President Clinton’s logic is premised on the principle that a smart government will result in a strong economy. This is based on the assumption that smart government comes from good schools. We know whether or not we have good schools based on certain measurements. One of those is the high-school graduation rate. Public opinion is with him; we’re constantly told how important it is for students to stay in school.

It should be no surprise that, as indicated in the chart above, Germany has outstanding schools and perhaps the world’s healthiest economy. Education is valued and an astonishing 99.5% of students complete high school. However, the validity of the theory comes to a screeching halt with the country that has the third highest percentage of high school graduates, Greece. The birthplace of modern democracy has a graduation rate of 96.2%, clearly the envy of virtually every other country in the world.

The problem is that the high-school  graduation rate does not guarantee as  strong an economy as President Clinton suggests. The twenty-seven nation European Union is struggling to reverse its current economic downturn. We frequently hear of a doomsday scenario in which the European economy collapses due to more debt than it can service. This scares economists, investors, and other so-called financial experts in Europe. On bad days, the fear leaps over the Atlantic, while Americans are asleep, after which they wake up to a bearish stock market. The momentum crosses the Pacific and flummoxes the Asian markets. It may continue the next day in Europe, or due to some unexpected or inexplicable reason, the trend stops and then is reversed.

Key to Europe’s economic problems is debt,  and in no country is it more of a problem than Greece. The public debt of Greece is $436 billion; 143% of its Gross Domestic Product. The interest on Greece’s long-term debt is 18%. No other EU country has a rate over 12%. Debt is not Greece’s only problem. In 2010, its GDP dropped 4.5%; a figure that represents a growth rate slower than 210 other countries.

A big contributor to Greece’s public debt is the failure of individuals and corporations to pay the taxes they owe. This raises an obvious question: if the citizens of Greece have the third highest high school graduation rate of any country, then why are they not smart enough to know to pay their taxes?

All that the 96.2% graduation rate tells us is that almost all high school students completed the secondary schooling. It doesn’t tell us anything about what the students knew, about what they learned while in school, or about what was lacking in their education.

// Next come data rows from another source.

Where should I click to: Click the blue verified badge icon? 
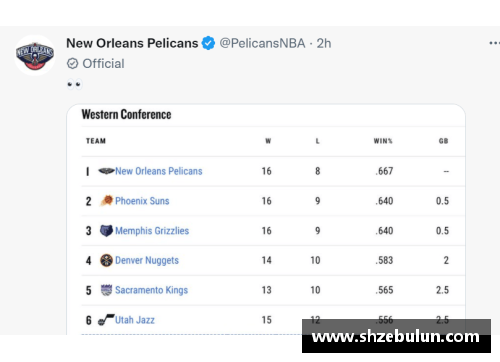coord(209,43)
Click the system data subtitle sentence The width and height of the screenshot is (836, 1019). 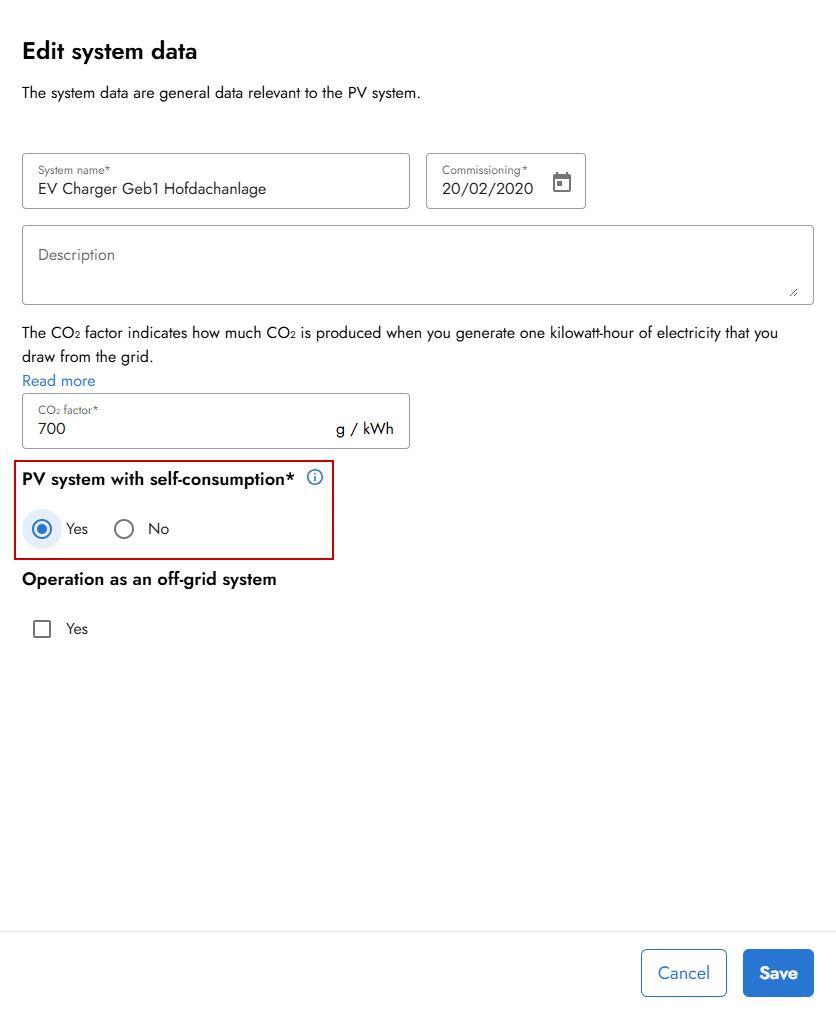click(x=221, y=93)
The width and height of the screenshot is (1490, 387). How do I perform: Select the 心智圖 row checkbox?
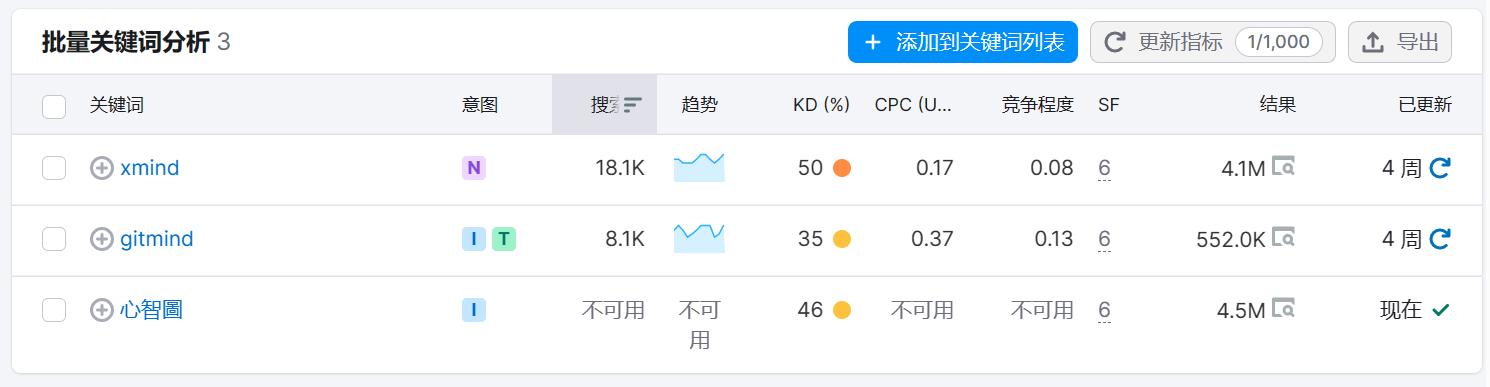[x=54, y=310]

Far be it for me to disagree with President Clinton about the importance of a strong educational system to ensure smart government and,  in turn,  a strong economy. It’s just that a high school graduation rate is arbitrary and potentially misleading. Think about college graduation rates from Division 1 NCAA schools. Coaches like to brag when their roster has a high graduation rate. What does that mean? It means that a relatively high percentage of students playing sports graduate from college. It doesn’t mean anything about what they learned, or what they didn’t learn. It doesn’t tell us anything about what courses they took. It doesn’t tell us whether professors inflated their grades because they were athletes.

If Greece, or any other country, is to have a strong economy, it needs a workforce that is skilled and committed to working hard and working smart. We all know that there are students who graduate from high school without being very skilled and without working either hard or smartly. Graduation rates or test scores will not tell you if someone can help a country increase its Gross Domestic Product in a way that improves the quality of life (i.e. fighting poverty rather than fighting discretionary wars). It will not tell you if citizens have the strength of character and commitment to the general good to willingly pay taxes, to support programs that promote the general welfare, and to provide necessary oversight and caution to ensure quality control.

We live in a world in which we can try to quantify virtually anything and everything. It would serve us well to remember the old adage, “There are three ways to not tell the truth: lies, damned lies, and statistics.” When it comes to using statistics, it might be helpful to remember the words of advice from Sgt. Phil Esterhaus of Hill Street Blues, when he dismissed his officers to take to the streets, “Let’s be careful out there.” Even Bill Clinton has reason to believe that.